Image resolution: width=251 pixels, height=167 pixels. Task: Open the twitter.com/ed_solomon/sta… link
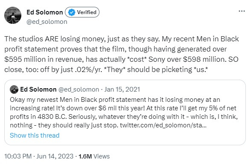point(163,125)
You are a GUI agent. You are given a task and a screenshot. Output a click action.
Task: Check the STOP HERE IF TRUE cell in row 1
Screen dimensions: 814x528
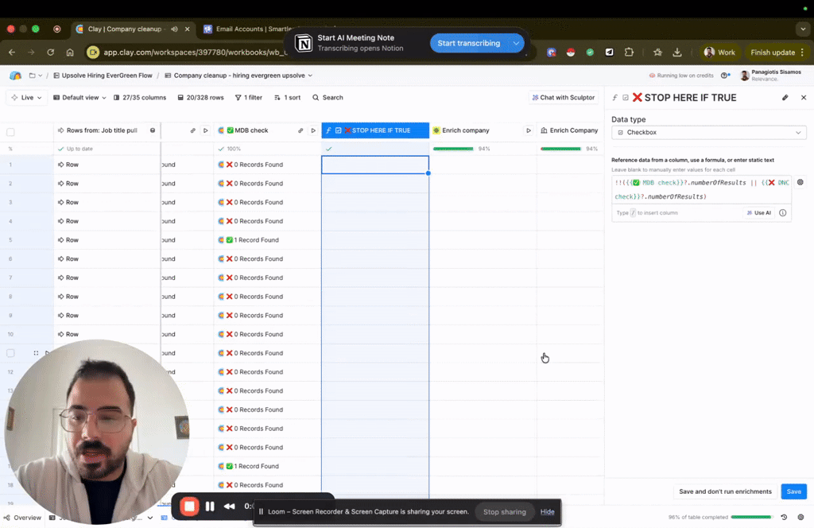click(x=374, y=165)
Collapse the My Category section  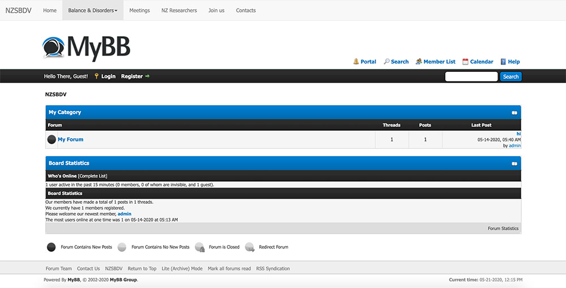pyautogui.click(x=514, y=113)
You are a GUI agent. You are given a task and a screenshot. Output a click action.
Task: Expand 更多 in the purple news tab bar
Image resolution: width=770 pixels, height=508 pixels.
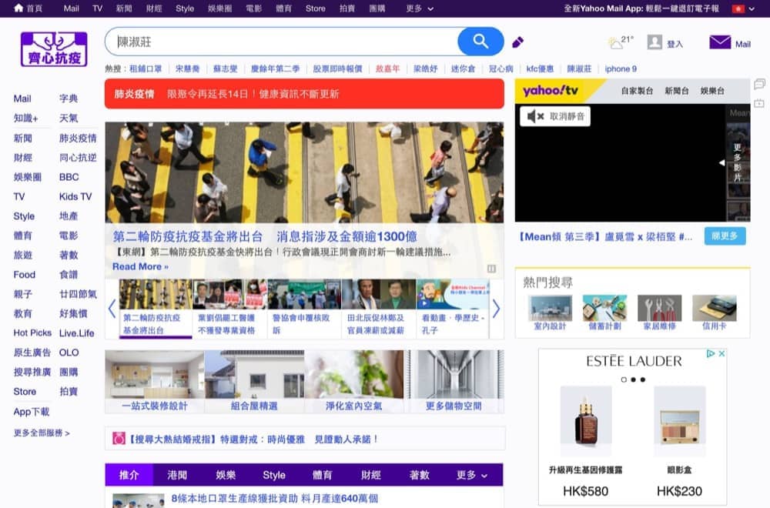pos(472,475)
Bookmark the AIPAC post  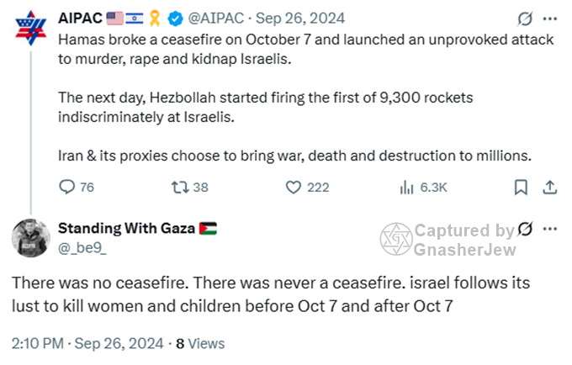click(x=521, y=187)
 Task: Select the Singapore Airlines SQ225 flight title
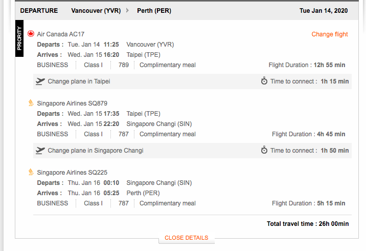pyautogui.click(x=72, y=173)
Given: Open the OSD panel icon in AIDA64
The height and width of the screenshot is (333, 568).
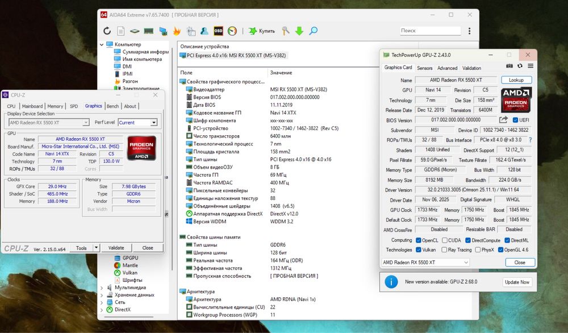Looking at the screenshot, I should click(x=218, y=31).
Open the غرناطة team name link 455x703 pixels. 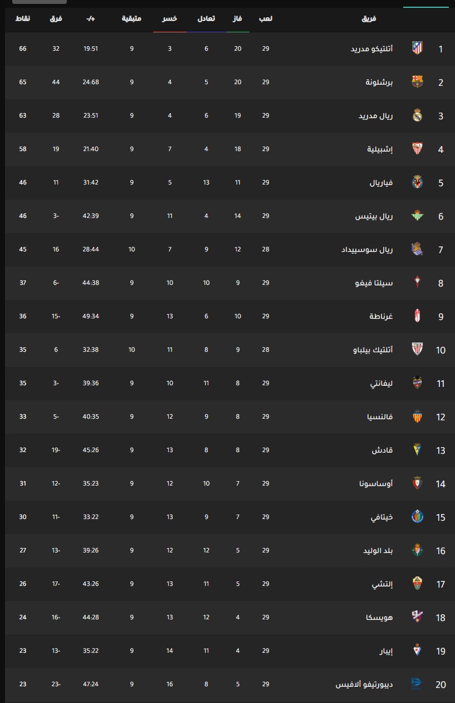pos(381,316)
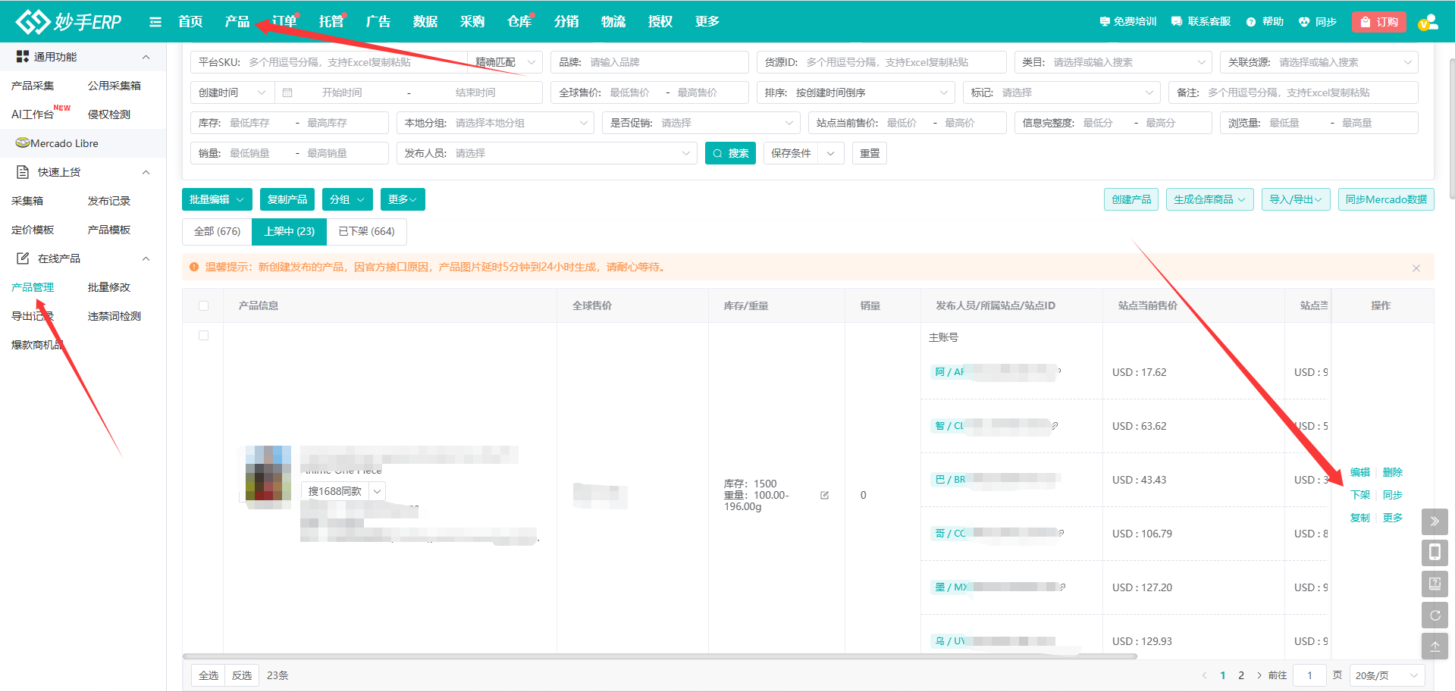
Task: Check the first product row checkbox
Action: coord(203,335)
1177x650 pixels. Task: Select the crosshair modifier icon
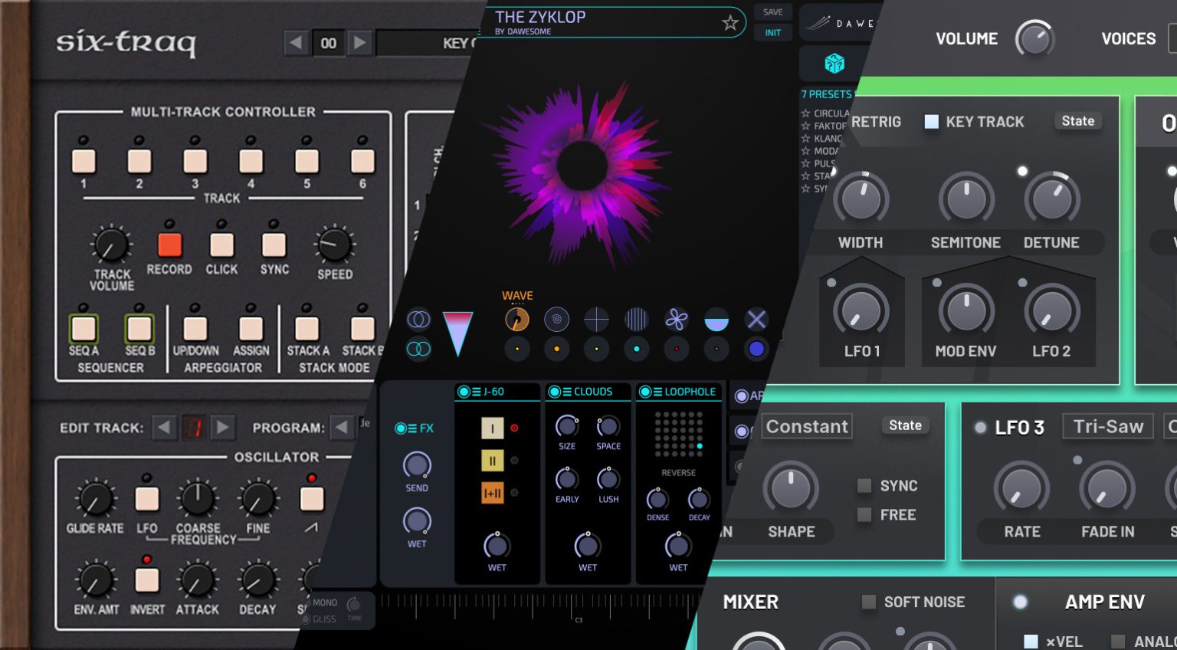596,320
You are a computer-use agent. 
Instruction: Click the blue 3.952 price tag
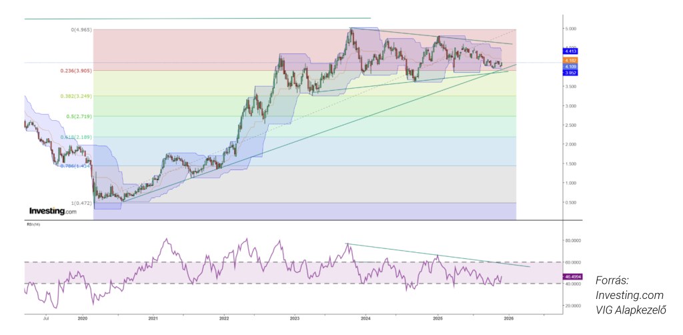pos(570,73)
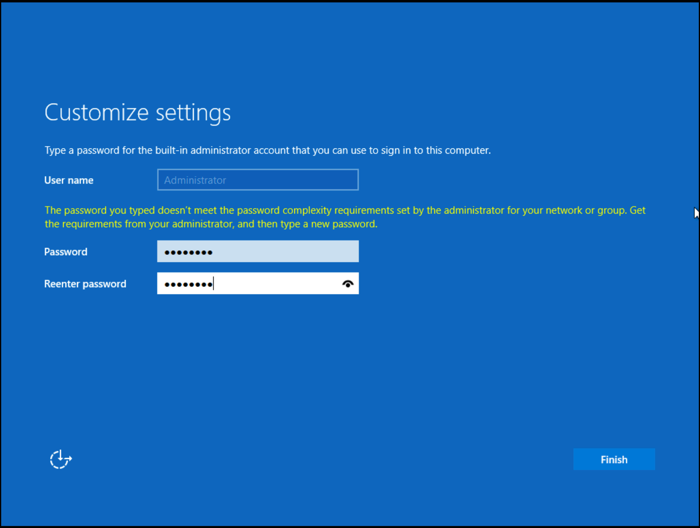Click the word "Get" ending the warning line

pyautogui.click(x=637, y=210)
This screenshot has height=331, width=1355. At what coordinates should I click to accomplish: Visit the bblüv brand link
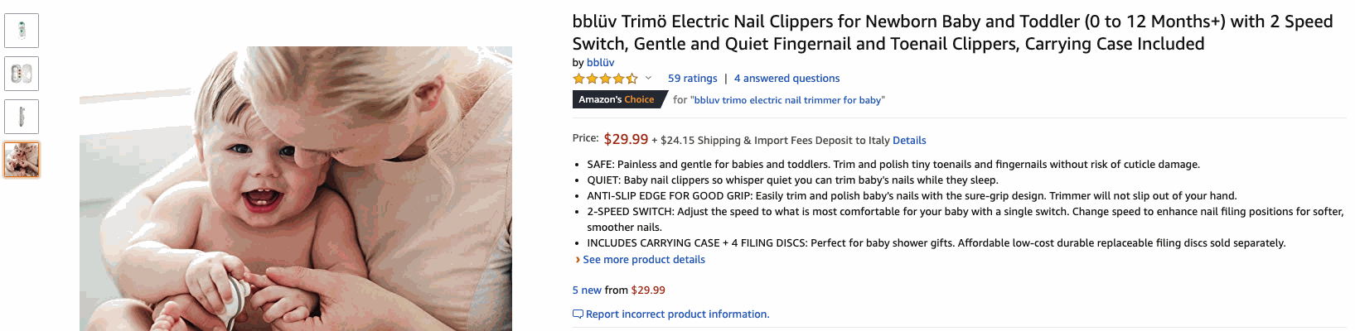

▶ EXERCISE GOAL
From the line containing "1177x650 pixels. Task: Select" to the last line of the listing above, transcribe each line exactly, skipping the pictures.

▶ ANSWER SPACE
1177x650 pixels. Task: Select the crosshair modifier icon
596,320
You are a computer-use agent. 
Instruction: Click the blue 3.952 price tag
pos(570,73)
Click the word "Get" ending the warning line

pyautogui.click(x=637, y=210)
This screenshot has height=331, width=1355. At what coordinates should I click to accomplish: Visit the bblüv brand link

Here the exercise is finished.